▶ **What to do**
Output the lines of the entries below beginning at the one with "Where should I" and ending with the last, exactly as written and without pictures.

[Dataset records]
------------------------------------------------------------------------

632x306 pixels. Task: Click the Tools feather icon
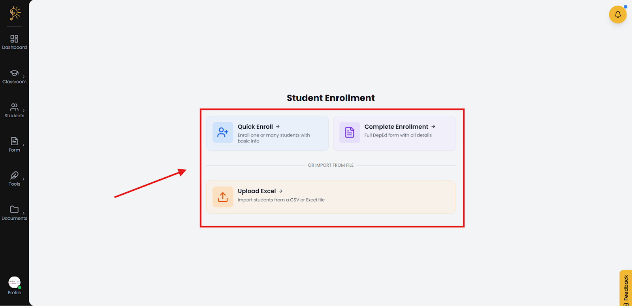point(14,175)
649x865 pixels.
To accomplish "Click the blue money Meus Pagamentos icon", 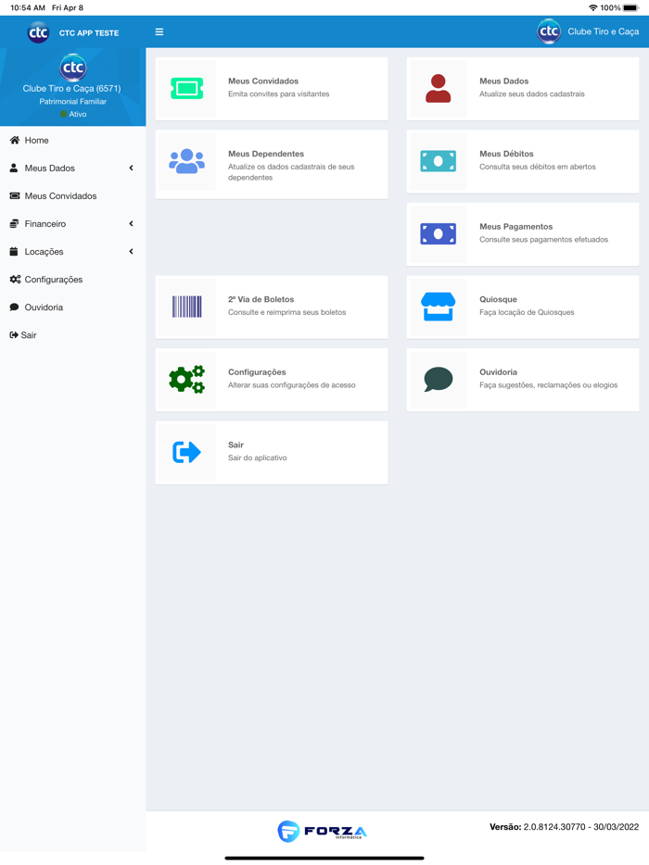I will tap(438, 234).
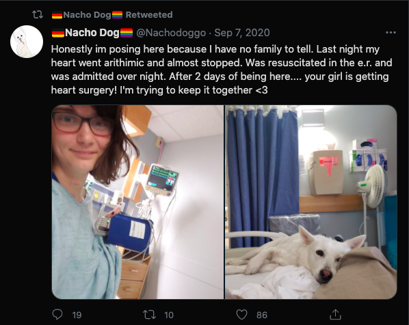Click the tweet text about heart surgery
Image resolution: width=409 pixels, height=325 pixels.
(x=222, y=70)
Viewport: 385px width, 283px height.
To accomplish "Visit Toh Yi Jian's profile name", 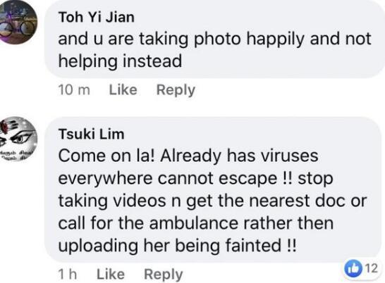I will tap(96, 17).
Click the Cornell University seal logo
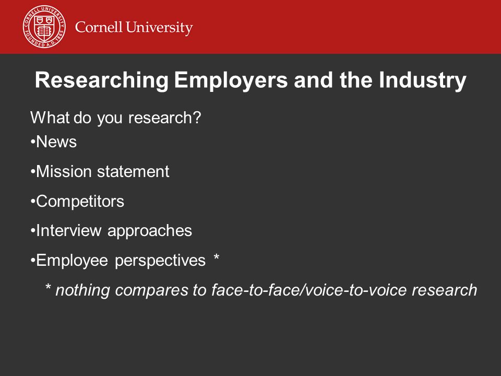This screenshot has width=501, height=376. tap(44, 27)
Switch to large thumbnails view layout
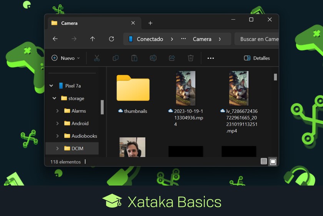Screen dimensions: 323x216 273,162
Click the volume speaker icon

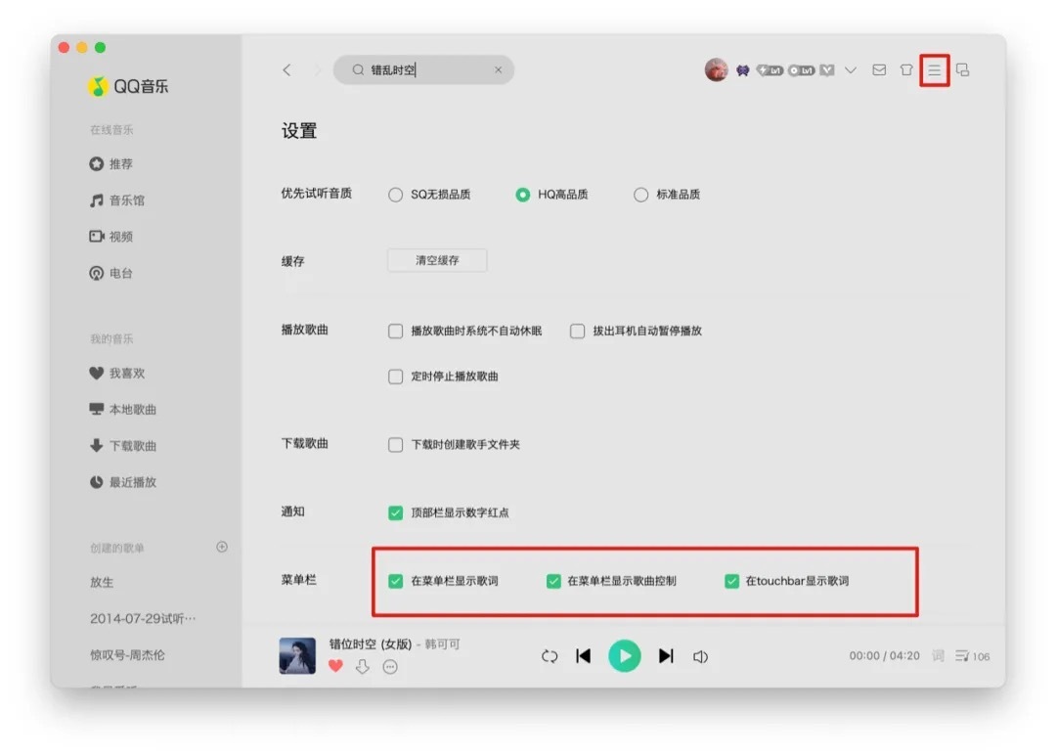[x=700, y=656]
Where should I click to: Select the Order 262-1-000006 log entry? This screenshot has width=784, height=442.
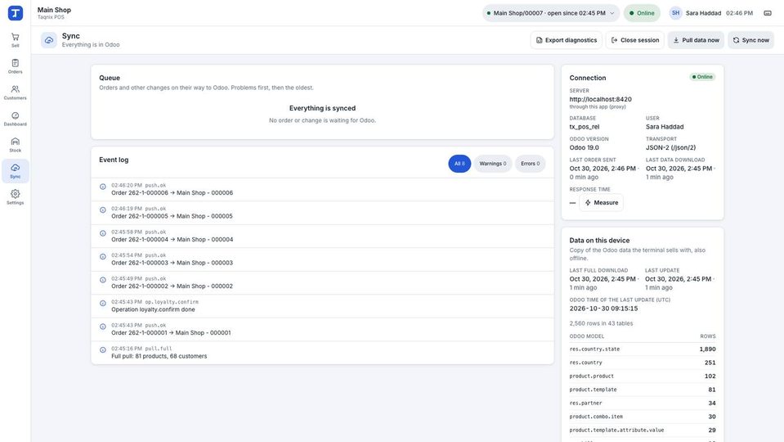coord(322,189)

------------------------------------------------------------------------

▶ **Exercise solution**
Where should I click to: Select the Order 262-1-000006 log entry? This screenshot has width=784, height=442.
coord(322,189)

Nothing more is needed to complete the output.